技術構成と開発体制:ローコードとノーコードの融合
小規模店舗の業務特性と予算に配慮し、以下のような構成が採用されました。
- フロントエンド:Vue.js(店舗用はPWA対応)
- 管理画面:Retool(ノーコードで内製運用可能)
- バックエンド:Supabase + Cloud Functions
- 通知基盤:LINE公式アカウント+Webhook
- ファイル管理:Google Drive API連携
この構成により、コードを書く必要のある部分は開発会社が担当し、Retoolのダッシュボードは事務局自身が日常的に操作・更新できるように設計。例えば、特定の販促テンプレートを翌月用に複製・編集するといった作業も、エンジニアを介さずに事務局だけで完結するため、運用コストが大幅に削減されています。
UXのこだわり:スマホ世代とアナログ世代の両立
導線設計においては「ITに不慣れな方でも直感的に操作できる」ことを最重要視しました。

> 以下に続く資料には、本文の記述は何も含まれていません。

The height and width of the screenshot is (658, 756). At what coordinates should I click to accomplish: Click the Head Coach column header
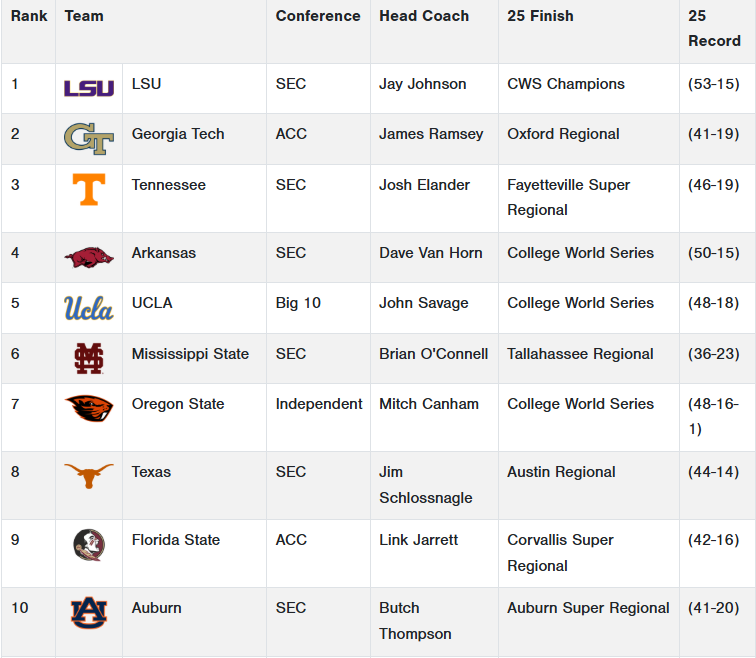pyautogui.click(x=424, y=16)
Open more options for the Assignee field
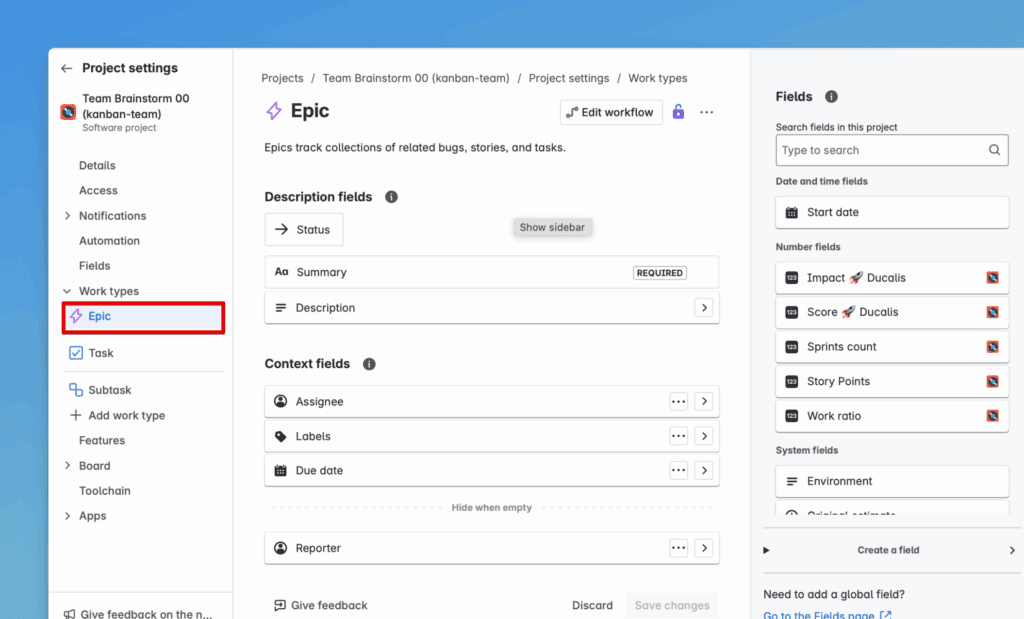This screenshot has width=1024, height=619. 679,402
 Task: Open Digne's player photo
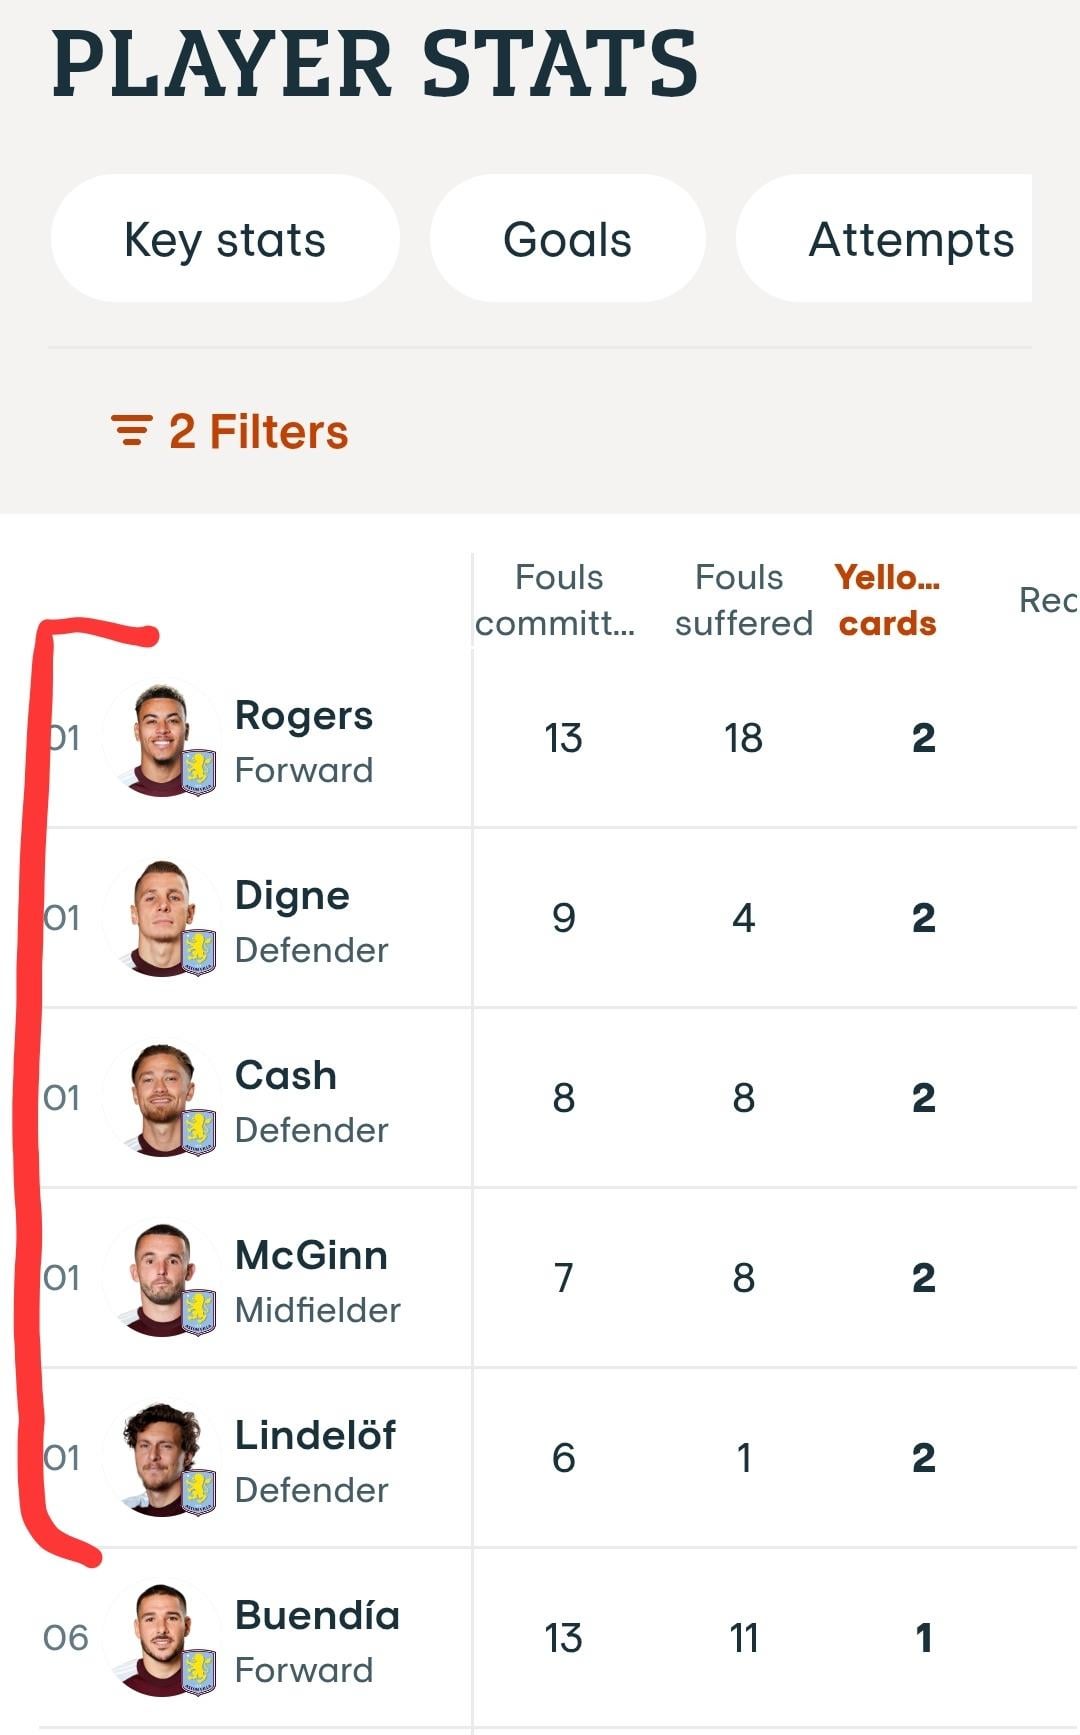(x=160, y=918)
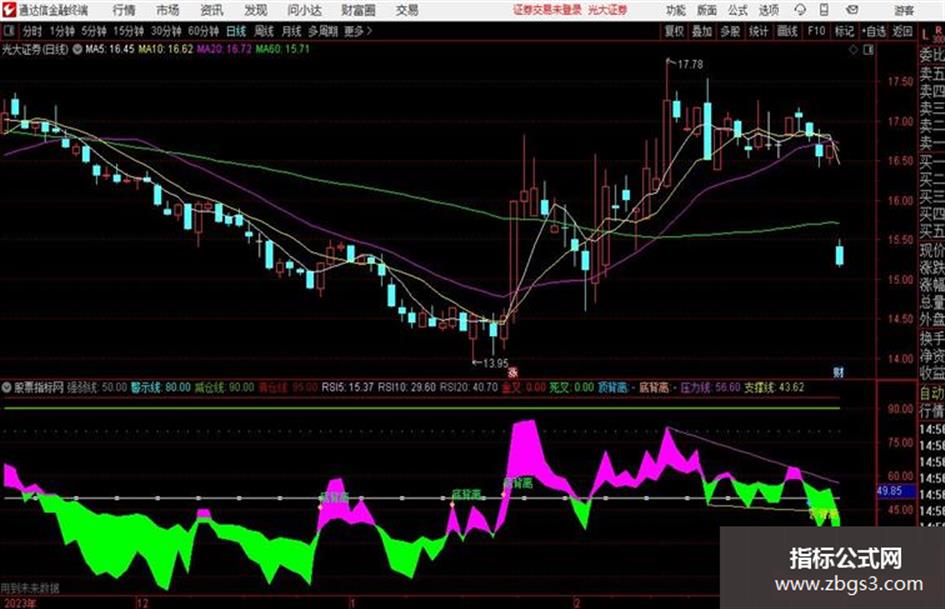Click the diamond icon at chart top-right
The width and height of the screenshot is (945, 609).
[853, 50]
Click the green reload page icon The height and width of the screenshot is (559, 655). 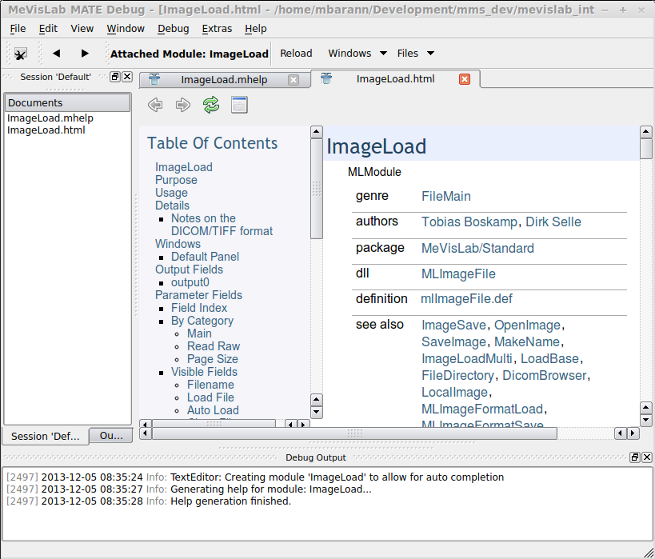point(211,105)
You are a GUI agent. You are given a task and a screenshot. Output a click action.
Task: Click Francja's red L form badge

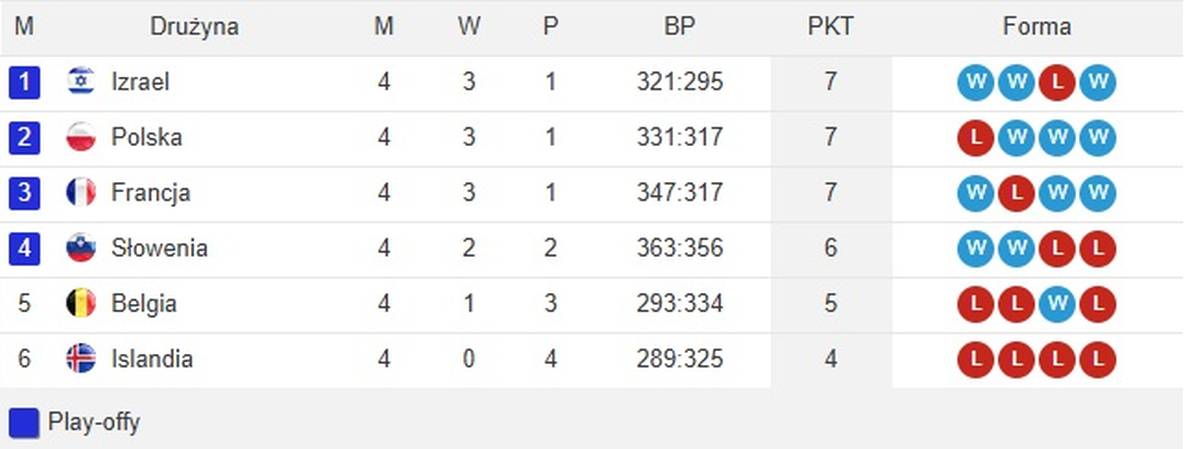pos(1016,192)
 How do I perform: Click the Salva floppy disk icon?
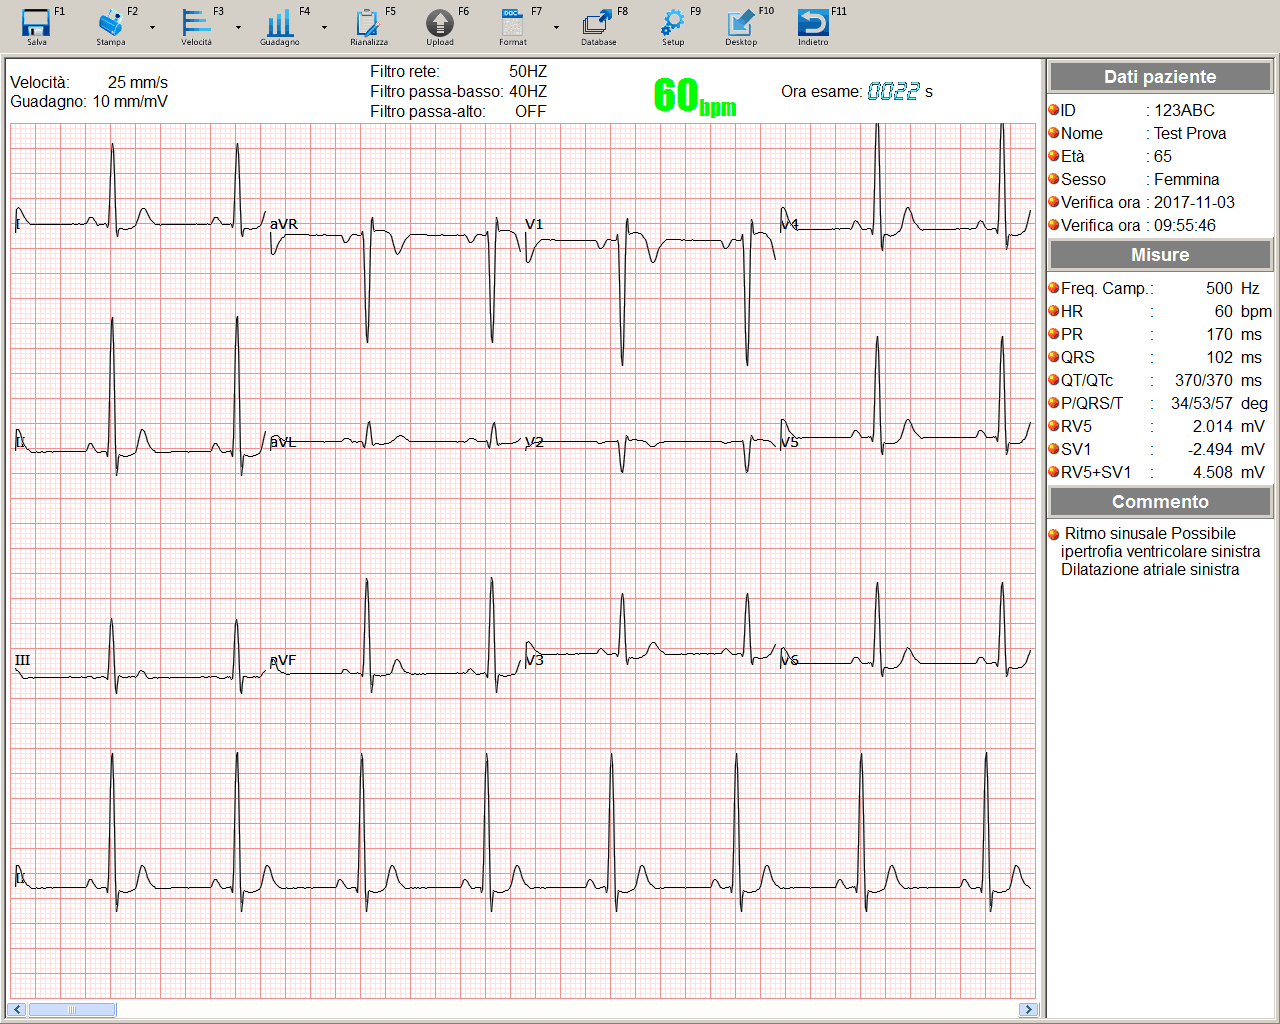tap(36, 24)
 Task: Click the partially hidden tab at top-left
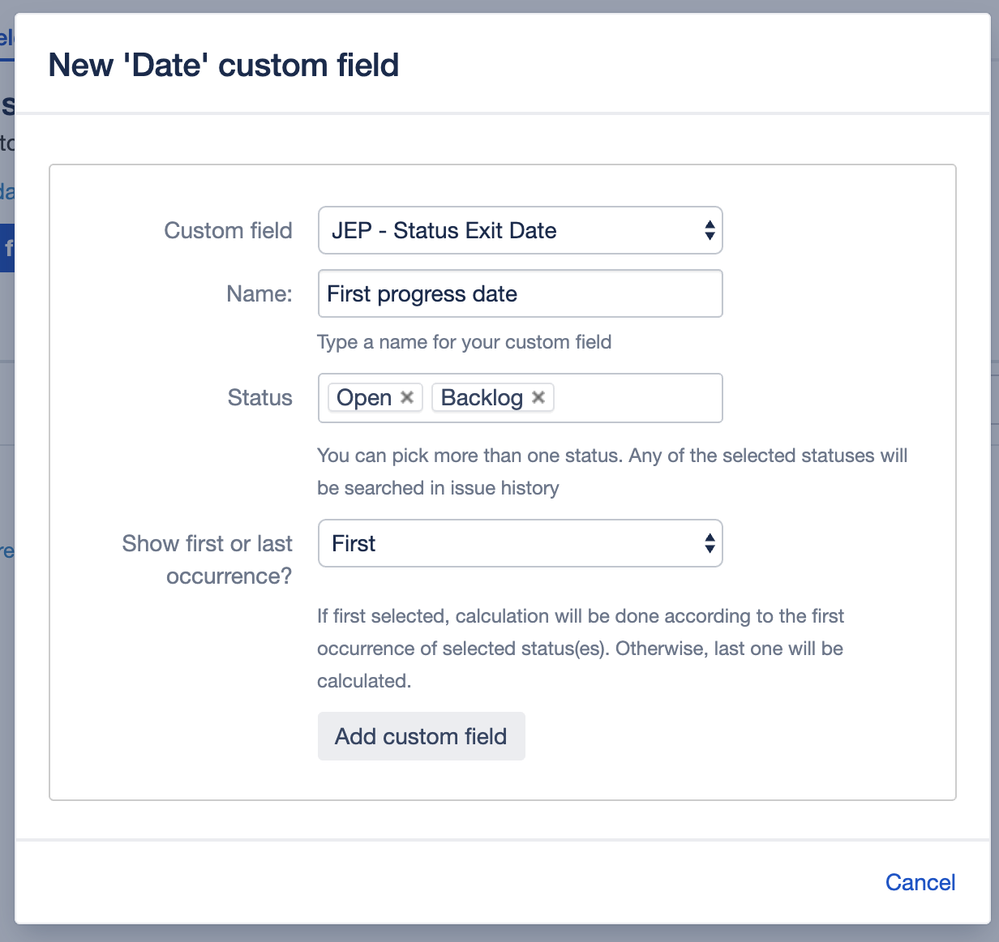(6, 40)
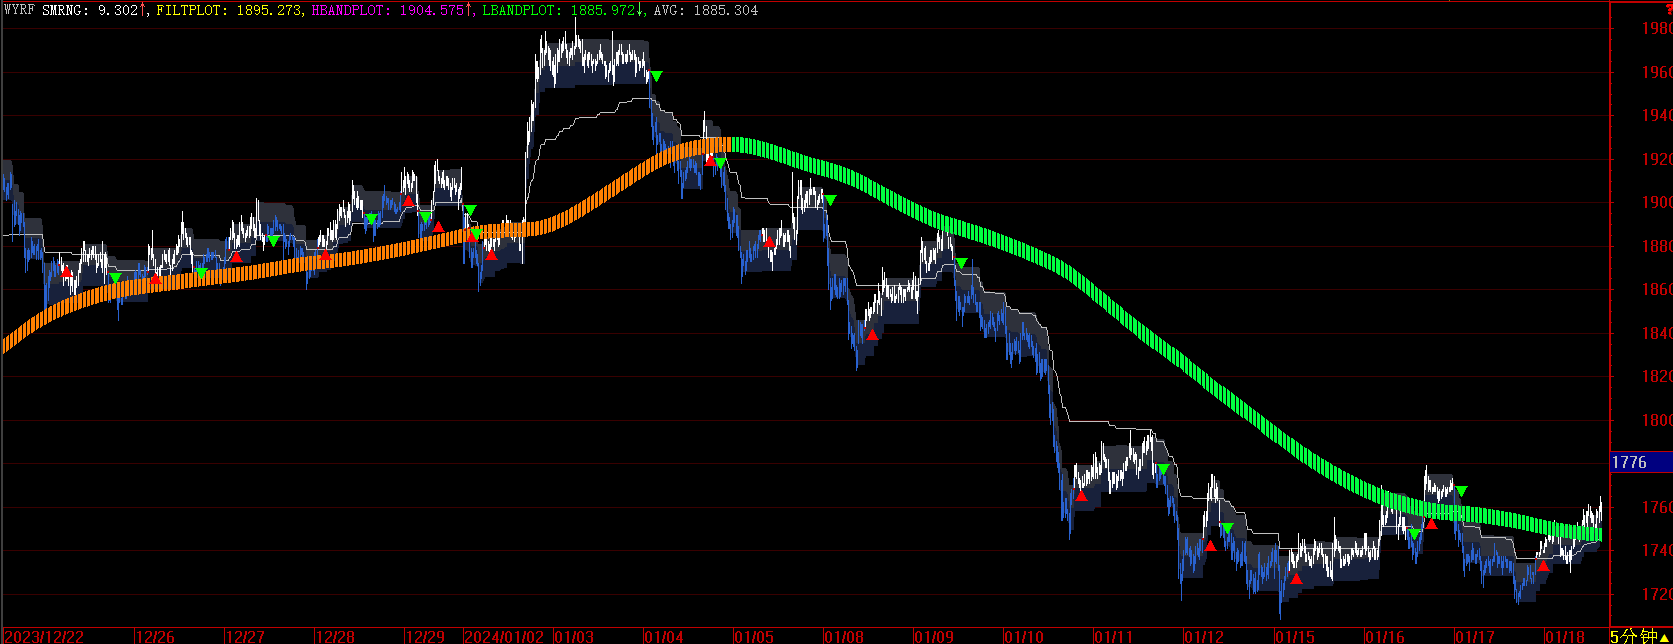Select the red buy arrow at the 01/08 low
Screen dimensions: 1673x644
[x=872, y=335]
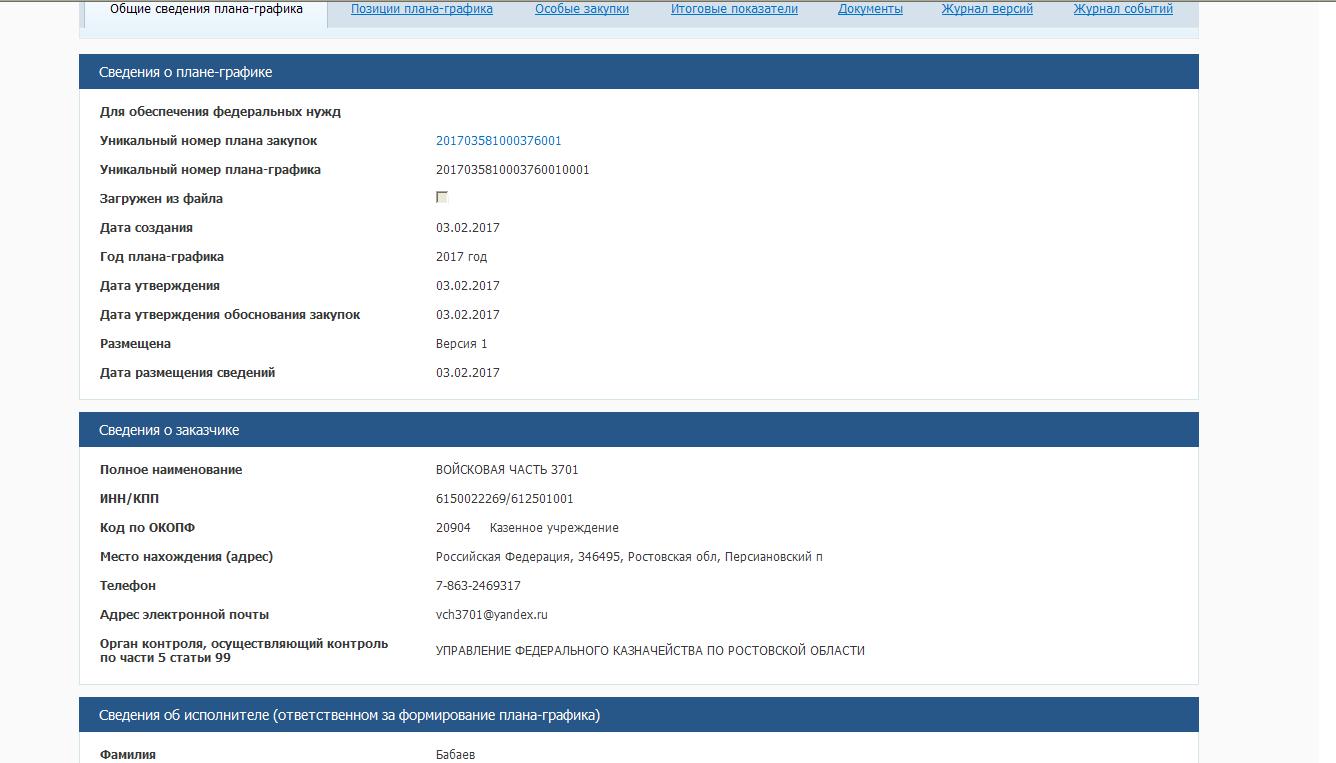View the Журнал версий tab
Image resolution: width=1336 pixels, height=763 pixels.
click(987, 9)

- 画面内のボタンは1画面に3つまで、不要な機能は表示しない
- 最初のログイン方法や使い方を説明したチュートリアル動画をQRコードで郵送し紙面で補完
- 全体の配色はユニバーサルデザインに準拠し、視認性を最大限に確保
- 「未確認」の通知には視覚的に強調された赤バッジ表示を採用
- 音声読み上げに対応し、視覚障害や高齢ユーザーのアクセシビリティも意識
こうしたUX設計は、システムそのものの導入効果を高めるだけでなく、「使いやすいから継続したい」という心理的なハードルを下げる要因にもなっています。
定量的な導入効果と現場の反応
導入後6か月時点で以下のような効果が報告されています:
- FAX配信量:週15件 → 週2件(85%削減)
- 電話確認業務:1日平均3時間 → 40分へ短縮
- 各店舗の販促実施率:平均62% → 89%に上昇
- 若手店主の満足度(アンケート調査):92%が「継続利用したい」と回答
- 事務局の販促関連業務時間:40%削減
数値面だけでなく、「事務局からの連絡が見やすくなった」「以前より販促企画に前向きになれた」といった定性的な声も多く、システムが業務文化の変革に寄与していることが伺えます。
受託開発会社としてのポイント:提案力と柔軟性
本プロジェクトにおいて発注側が高く評価したのは、以下の点でした。
- 紙文化に寄り添った段階的DX提案
- ノーコードによる「改善運用の内製化支援」
- 技術的な最新性よりも「業務視点に立った実装方針」
- 教育コンテンツ・印刷物も含めた伴走支援
- システム導入後の「現場の声」を吸い上げる改善サイクル
これにより、開発会社は単なる外部ベンダーではなく、「一緒に商店街を支えるパートナー」としての信頼を獲得しました。現場と共に走る姿勢が、結果的にシステムの定着率や導入効果を押し上げたのです。
まとめ:「アナログ業務こそDXの宝庫」である
業務システム開発の現場では、複雑な要件を技術的にいかに制御するかが注目されがちです。しかし実際には、「紙・FAX・電話」といった旧来の手法にこそDXの余地は多く残されています。
特に地方・高齢者・小規模団体といった「デジタル弱者」に向けた支援には、開発受託会社の設計力・運用提案力が問われます。
今後、社会全体が急速にデジタルシフトしていく中で、こうした「段階的DX」こそが、最も広い市場と最も深い課題解決を提供できる分野であると言えるでしょう。